The philanthropist explains why he decided to fund ideas no other donor would touch.

Cars driving on a highway through high-rise buildings with superimposed squares over many of the cars.
Honestly the closest thing I could find to a good photograph representing “deep learning.” Sorry, folks.
Dong Wenjie / Getty Images

Most charity is focused on the near term — it goes to universities educating people now, or arts organizations putting on shows and exhibits now, or food pantries helping the hungry now.

So what happens when you try to only give to charities that will help humans a long time from now — not just in 100 years, but in a million years?

That’s exactly what Jaan Tallinn, a founding engineer of Skype, has done with his fortune. He was one of the first donors to take seriously arguments that advanced artificial intelligence poses a threat to human existence — not now, maybe not in 50 years, but certainly somewhere in the future. He has come to believe we might be entering the first era in human history where we are not the dominant force on the planet, and that as we hand off our future to advanced AI, we should be damned sure its morality is aligned with our own.

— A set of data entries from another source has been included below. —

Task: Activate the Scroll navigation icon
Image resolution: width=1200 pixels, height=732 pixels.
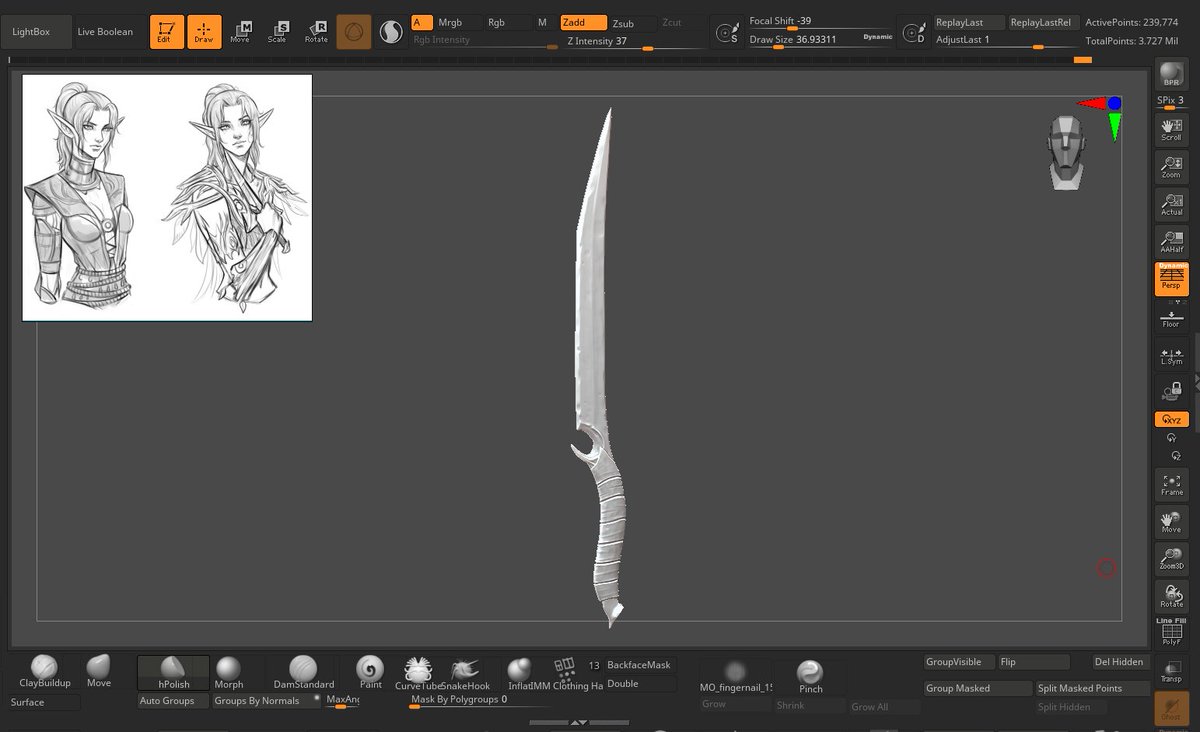Action: [1170, 130]
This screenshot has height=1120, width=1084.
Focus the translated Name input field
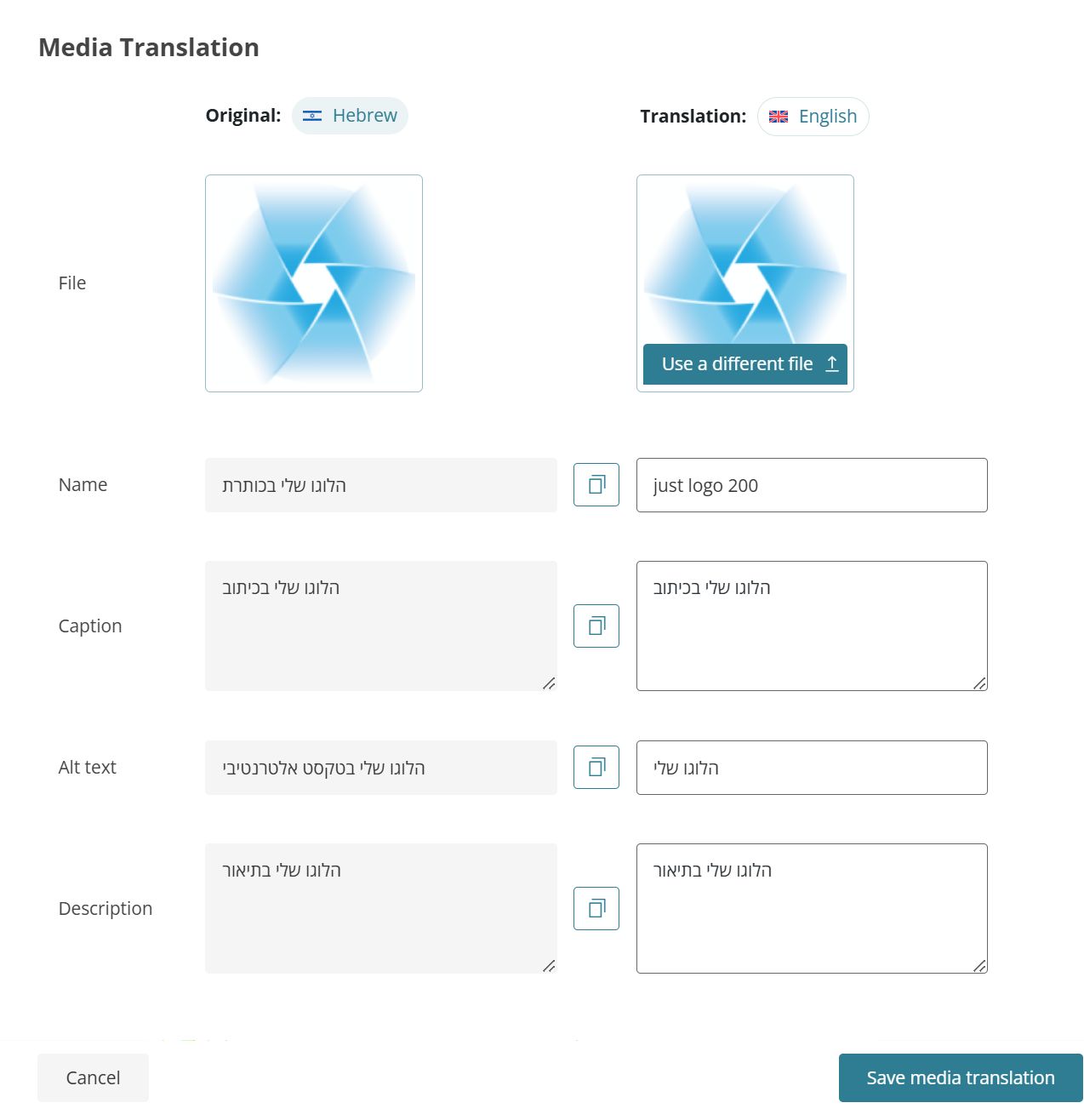click(x=812, y=485)
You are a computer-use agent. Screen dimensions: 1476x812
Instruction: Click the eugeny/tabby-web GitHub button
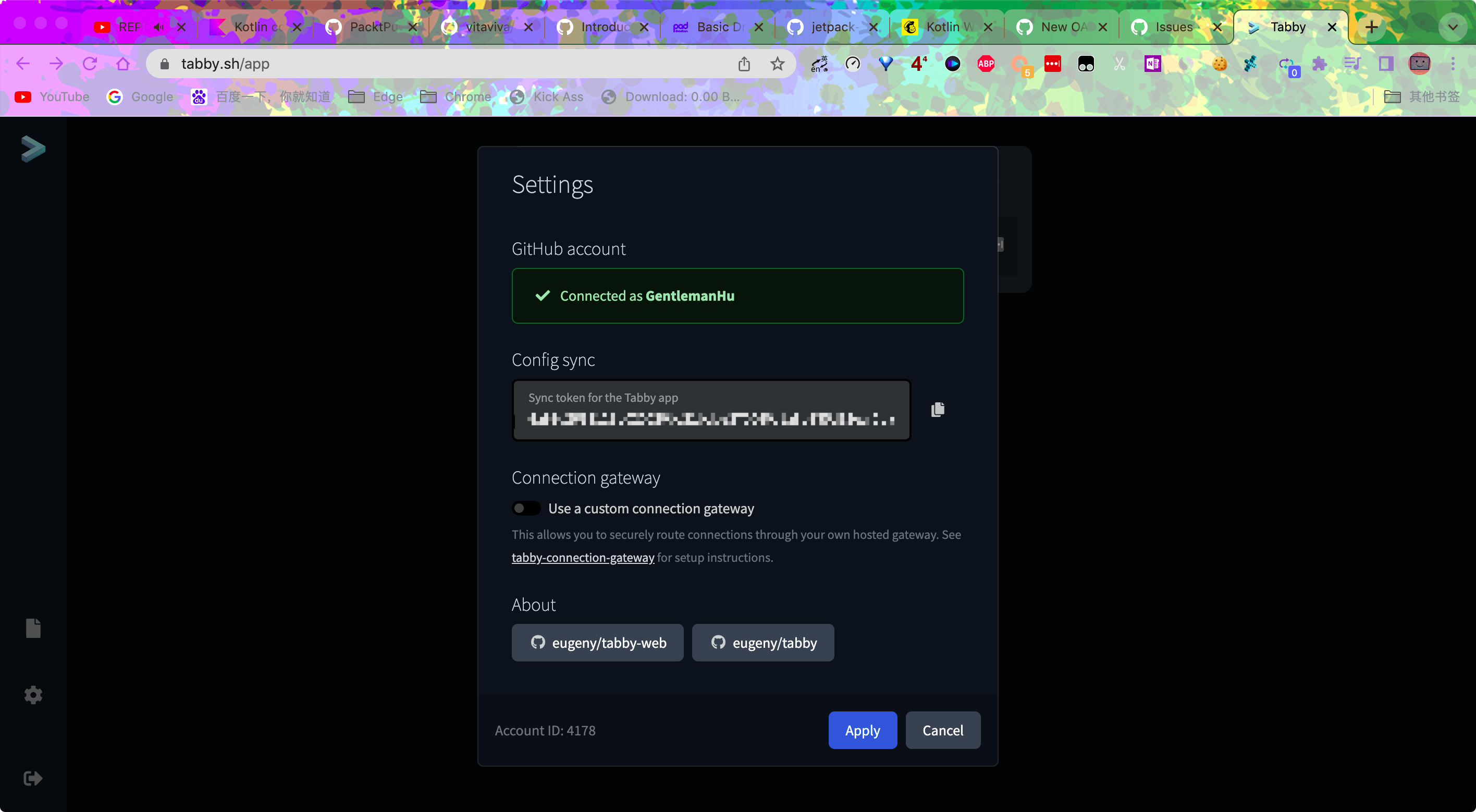(597, 643)
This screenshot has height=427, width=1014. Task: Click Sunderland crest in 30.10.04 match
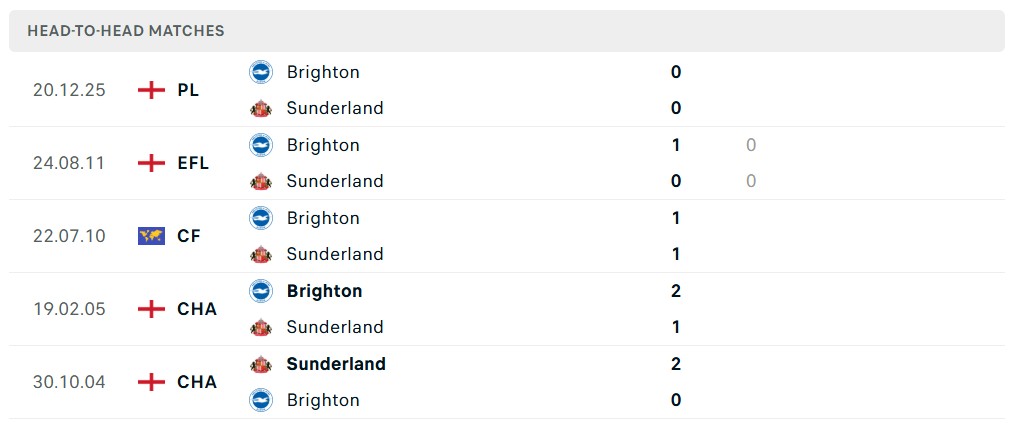261,364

He has donated more than $600,000 to the Machine Intelligence Research Institute, a prominent organization working on “AI alignment” (that is, aligning the interests of artificial intelligence with the interests of human society) and more than $310,000 to the Future of Humanity Institute at Oxford, which works on similar subjects. He’s also co-founded two new organizations studying AI and other extinction threats: the Centre for the Study of Existential Risk at Cambridge and the Future of Life Institute.

Tallinn came on the latest episode of Vox’s Future Perfect podcast to talk about the rationale behind his philanthropy and how he was persuaded to care so much about AI:

To people unfamiliar with the argument that AI poses an existential risk, Tallinn’s actions might seem bizarre. So we had Kelsey Piper, a Vox reporter who’s written extensively on AI risk, walk through the argument. And Robert Reich, a Stanford philosopher who has been highly critical of big philanthropy, explains why this kind of big experiment in giving might be the best the charitable sector has to offer us.